Questions to bring to your oncology and endocrine teams
- Given my diagnosis and labs, do I meet criteria for hypogonadism that would justify TRT on its own merits?
- If I’m already on TRT, should I continue during glioblastoma treatment? How will we coordinate monitoring?
- Could testosterone interact with my current regimen (temozolomide, radiation, dexamethasone, antiepileptics)? What signs would prompt a change?
- What targets will we use for testosterone levels, and how often will we measure hematocrit, blood pressure, and PSA?
- Are there clinical trials near me evaluating testosterone or hormone modulation in glioblastoma?
- If TRT is not appropriate, what non-hormonal strategies can support energy, mood, lean mass, and sexual health during treatment?
What to watch next: trials, timelines, and safety signals
The NIH has called attention to these findings and the need for clinical trials. Here’s what to expect as research progresses:
- Pilot studies may first test feasibility and safety of physiologic testosterone replacement in hypogonadal men with glioblastoma, closely tracking tumor response and quality of life.
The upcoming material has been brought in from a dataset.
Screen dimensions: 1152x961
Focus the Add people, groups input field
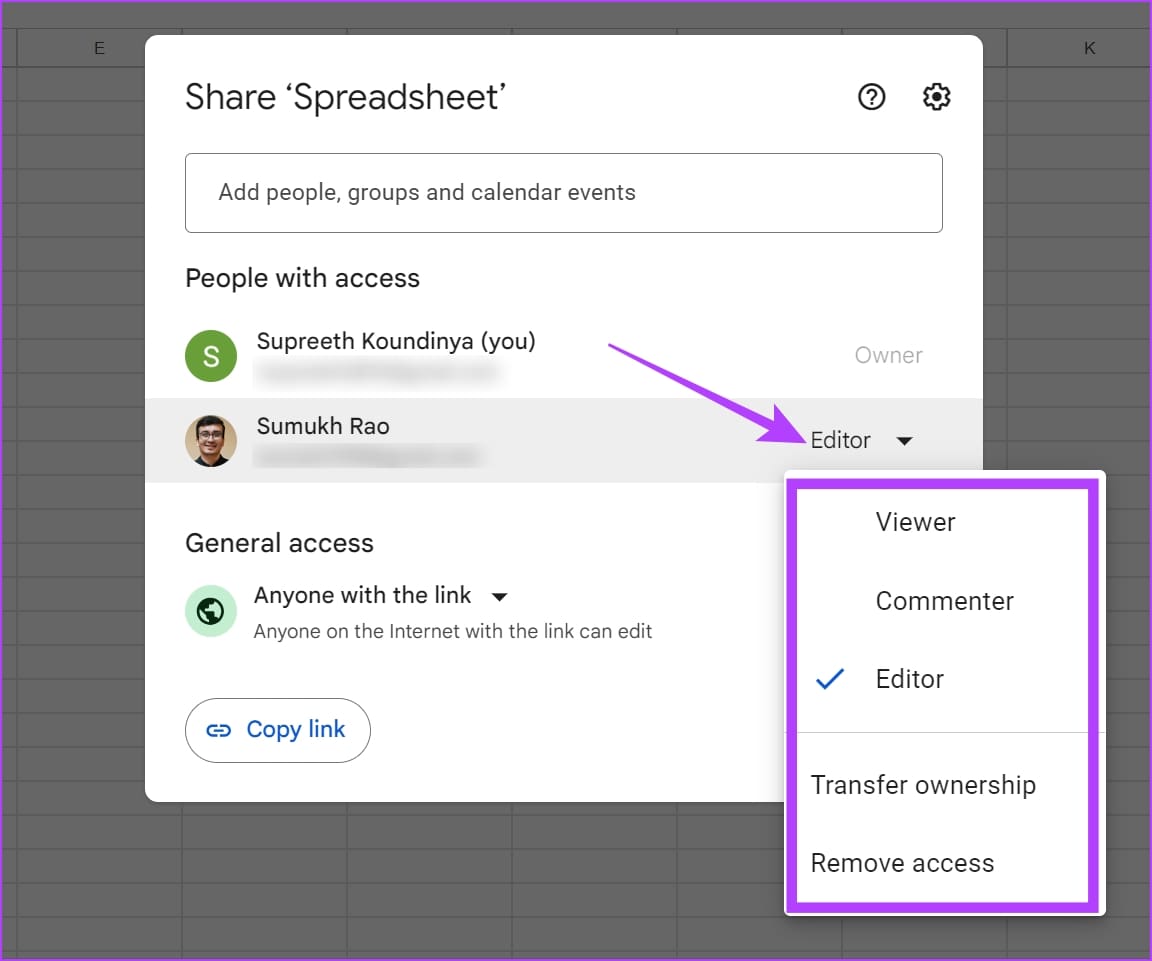(x=563, y=193)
- Larger randomized controlled trials would be needed to assess survival endpoints and define any additive benefit with standard-of-care therapy.
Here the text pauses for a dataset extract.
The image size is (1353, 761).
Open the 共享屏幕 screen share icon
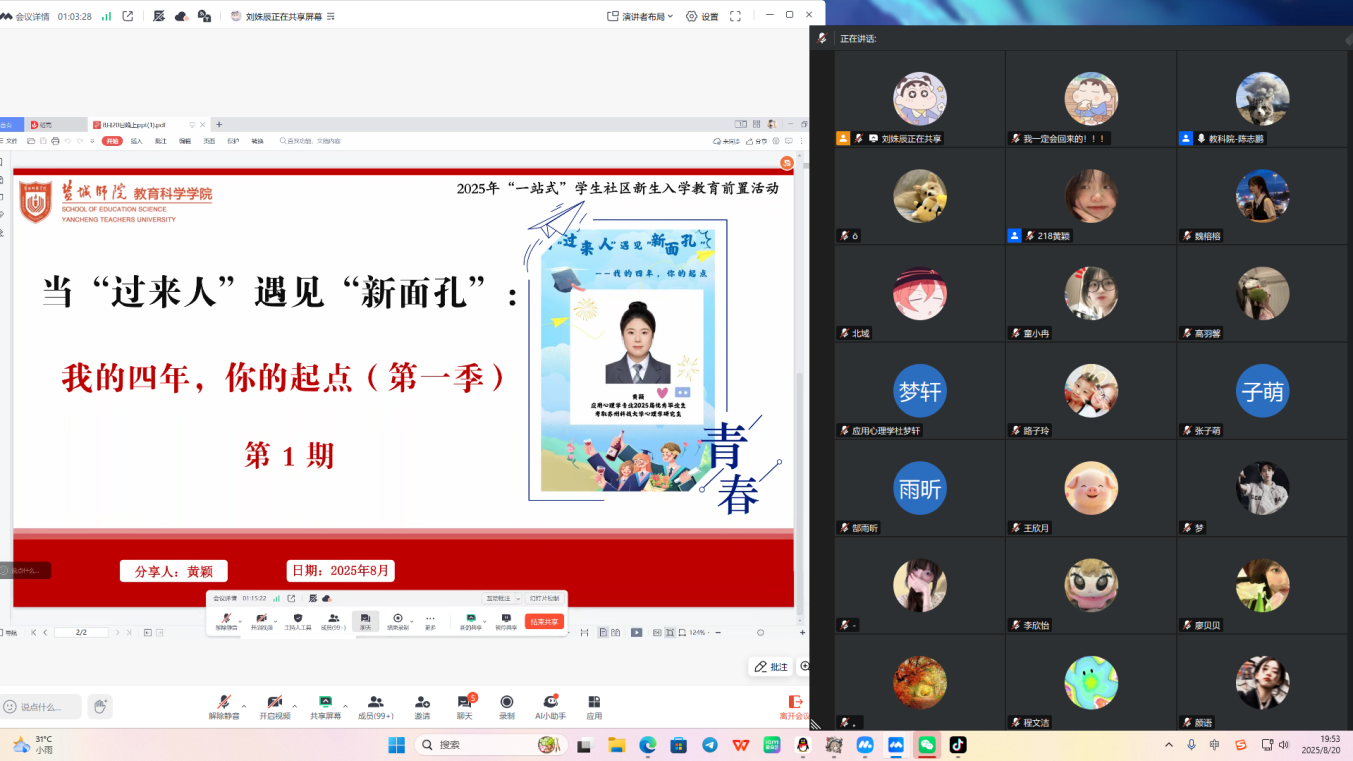(x=325, y=707)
- Safety analyses will focus on cardiovascular events, blood pressure changes, erythrocytosis, prostate outcomes, and neurologic status—in the specific context of brain cancer care.
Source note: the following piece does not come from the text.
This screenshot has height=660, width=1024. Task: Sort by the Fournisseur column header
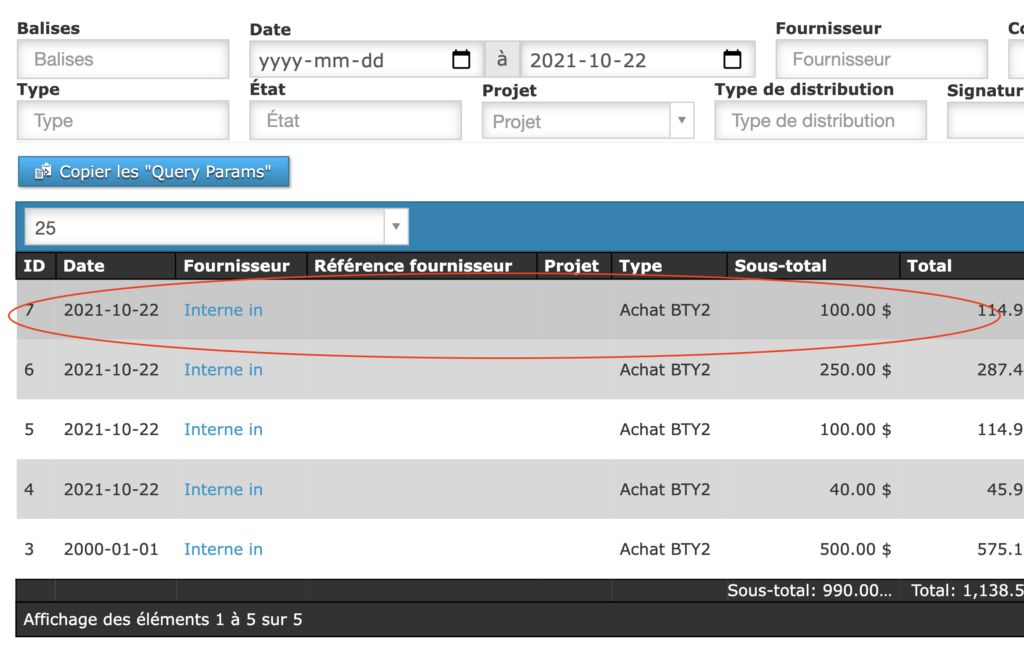click(237, 266)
- Regulatory guidance has not changed. Until trial data mature and are reviewed, TRT should be used for established indications, not as a cancer therapy.
For Taurus Meds patients: our approach to TRT in complex cases
At Taurus Meds, we follow an evidence-informed, safety-first model:
- We prescribe TRT only for clinically confirmed hypogonadism, not for performance enhancement or as a cancer treatment.
- We coordinate with oncology, neurology, and primary care when patients have active or recent cancers, ensuring shared decision-making and clear monitoring plans.
- We follow FDA guidance on blood pressure risk and hematologic monitoring across formulations, and we personalize schedules for labs and follow-up.
- We remain engaged with emerging research and will adapt protocols as high-quality evidence develops.
If you’re a current patient with a brain tumor diagnosis—or you’re considering TRT and worried about how hormones intersect with brain health—bring these questions to your Taurus Meds clinician. We’ll review your goals, labs, and overall plan alongside your oncology team.
Conclusion
The latest evidence suggests a paradigm shift: in males, testosterone may help suppress glioblastoma growth—at least in preclinical models—and existing human data hint at a survival advantage among men already on prescribed testosterone. That’s encouraging, but it’s not a clinical directive. There are no trials yet proving that adding or maintaining TRT improves brain tumor outcomes, and there are important safety and coordination questions to resolve.
For now, the practical path is straightforward: use TRT for the right reasons (documented hypogonadism), under careful monitoring, and in full coordination with your cancer team. Stay tuned as trials clarify whether this male-specific biology can translate into better, evidence-based care.
Disclaimer
This article is for educational purposes only and is not a substitute for professional medical advice, diagnosis, or treatment. Do not start, stop, or change any medication—including testosterone—without guidance from your licensed healthcare providers.